Cholesterol esterification as a mediator of proliferation of vascular smooth muscle cells and peripheral blood mononuclear cells during atherogenesis

Background/Aims: We determined growth rates, cholesterol esterification and mRNA levels for caveolin-1 (Cav-1), neutral cholesterol esters hydrolase (n-CEH) and ATP-binding cassette transporter (ABCA-1), in quiescent and growth-stimulated peripheral blood mononuclear cells (PBMCs) and intimal vascular smooth muscle cells (VSMCs) from blood and primary atherosclerotic plaques, respectively. These cells were cultured in the presence or absence of the mTOR inhibitor 40-O-(2-hydroxyethyl) rapamycin (RAD). Methods: The rate of cell proliferation was determined by 3H-thymidine incorporation into DNA and that of lipid metabolism by utilizing 14C-acetate and 14C-oleate as precursors. Lipid deposit in the vascular cells was evaluated by Oil Red O staining and lipid mass by thin layer chromatography-linked enzymatic assay.

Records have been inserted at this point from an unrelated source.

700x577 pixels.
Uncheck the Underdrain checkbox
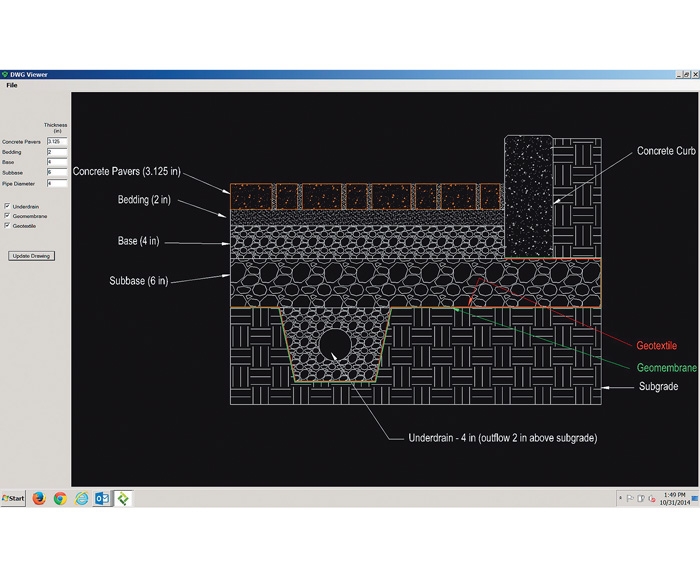coord(8,206)

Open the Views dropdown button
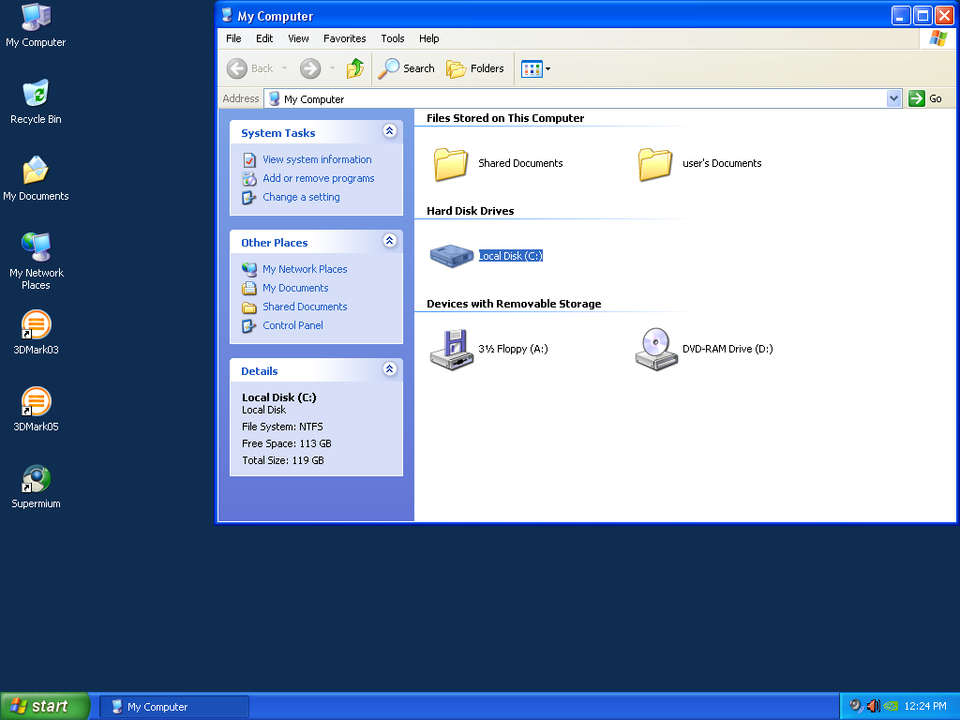536,68
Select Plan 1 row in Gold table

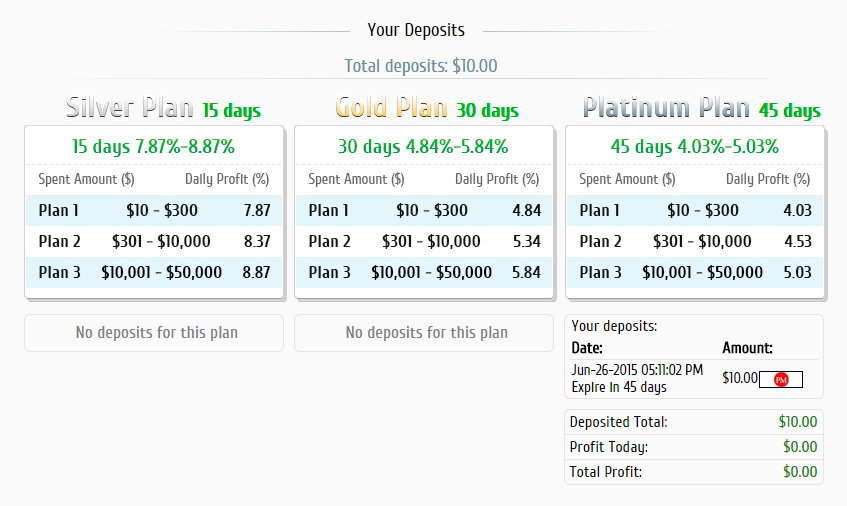coord(424,211)
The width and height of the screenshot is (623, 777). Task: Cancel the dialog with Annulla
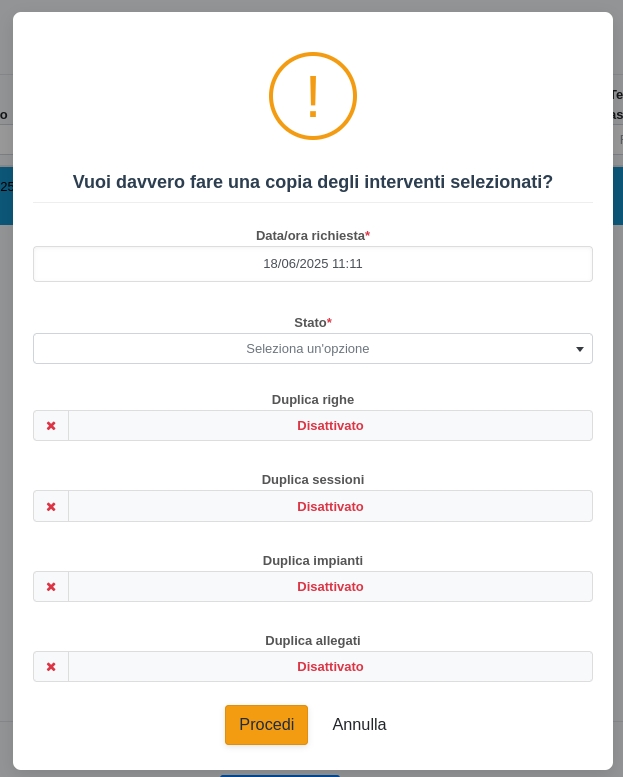pyautogui.click(x=359, y=725)
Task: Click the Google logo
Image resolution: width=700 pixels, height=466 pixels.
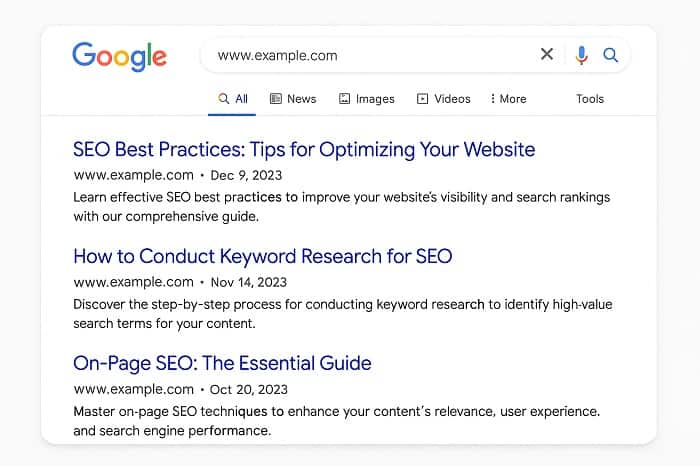Action: (119, 55)
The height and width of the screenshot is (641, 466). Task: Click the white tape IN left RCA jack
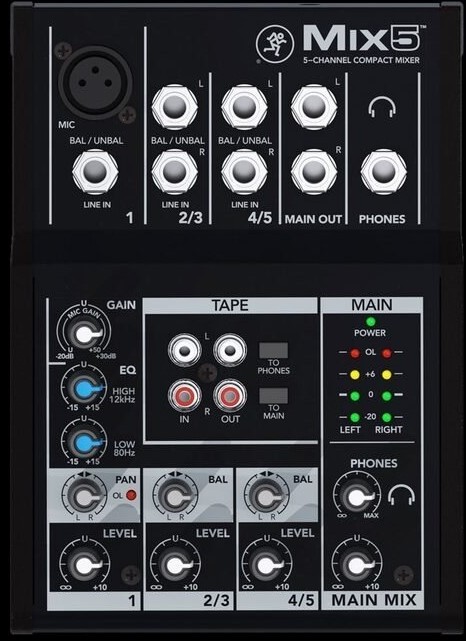point(184,350)
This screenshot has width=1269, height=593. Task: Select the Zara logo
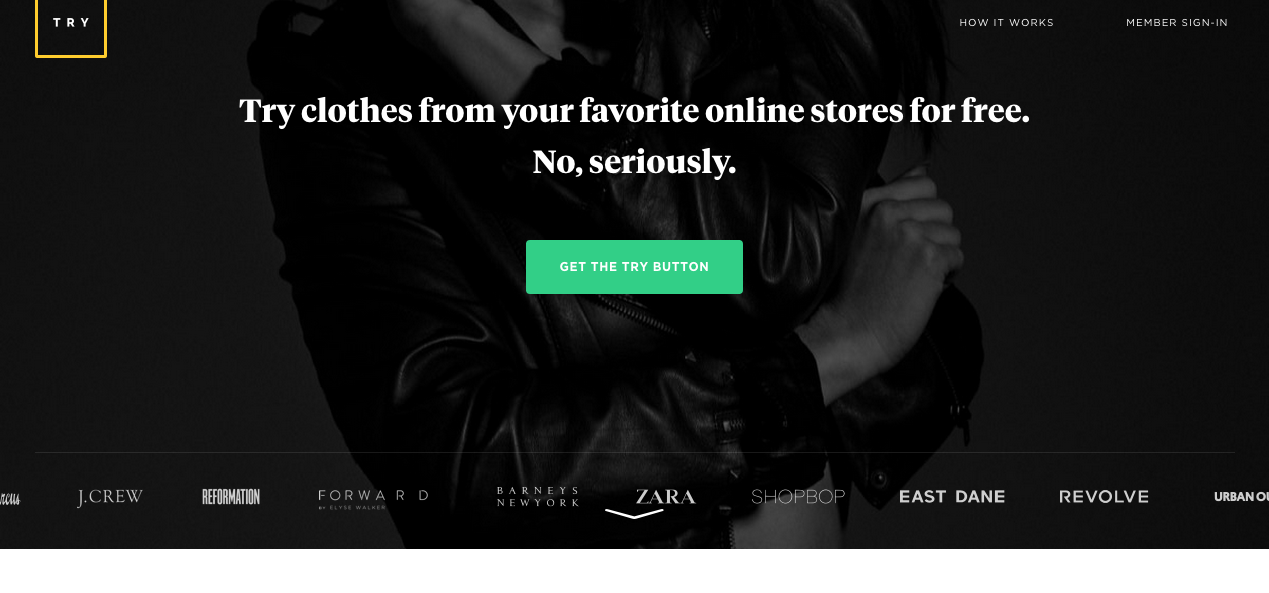click(x=665, y=497)
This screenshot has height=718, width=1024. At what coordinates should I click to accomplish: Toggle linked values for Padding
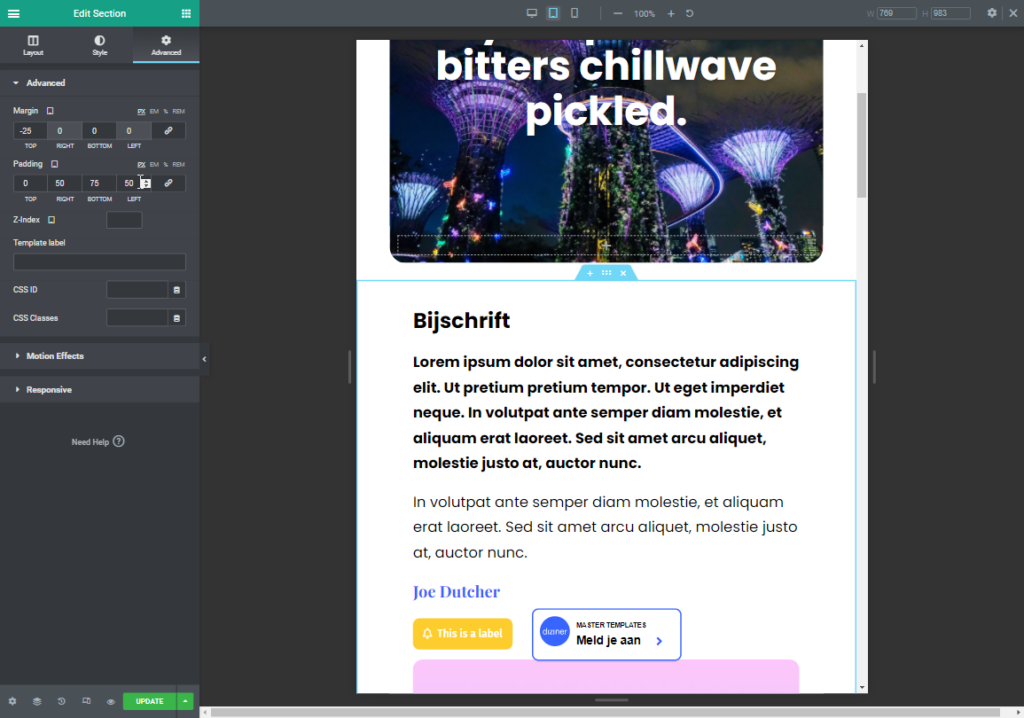coord(168,183)
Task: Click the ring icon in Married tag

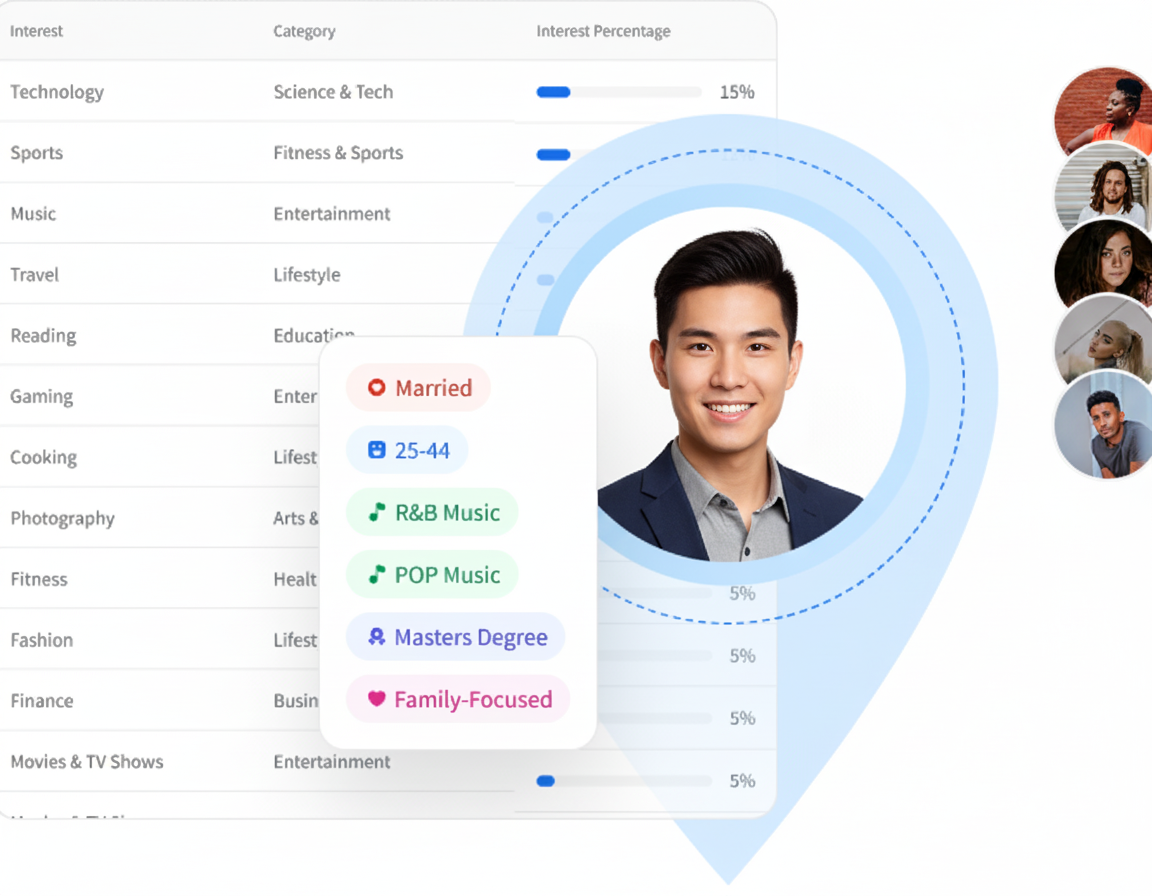Action: [376, 388]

Results: Growth stimulation of PBMCs and VSMCs caused a rapid increase in intracellular cholesterol esterification and an accumulation of cholesterol esters (CEs) accompanied by a reduction of free cholesterol (FC) and Cav-1, ABCA-1 and n-CEH mRNAs. RAD reduced intracellular lipid accumulation in growth-stimulated cells and also increased expression of Cav-1, n-CEH and ABCA-1 genes. Conclusion: Collectively, these data provide evidence that the determination of CEs in PBMCs may be an easy prescreening test to identify subjects at risk for vascular proliferative disease and that FC, CE, Cav-1, n-CEH and ABCA-1 may be suitable targets for antiproliferative therapies.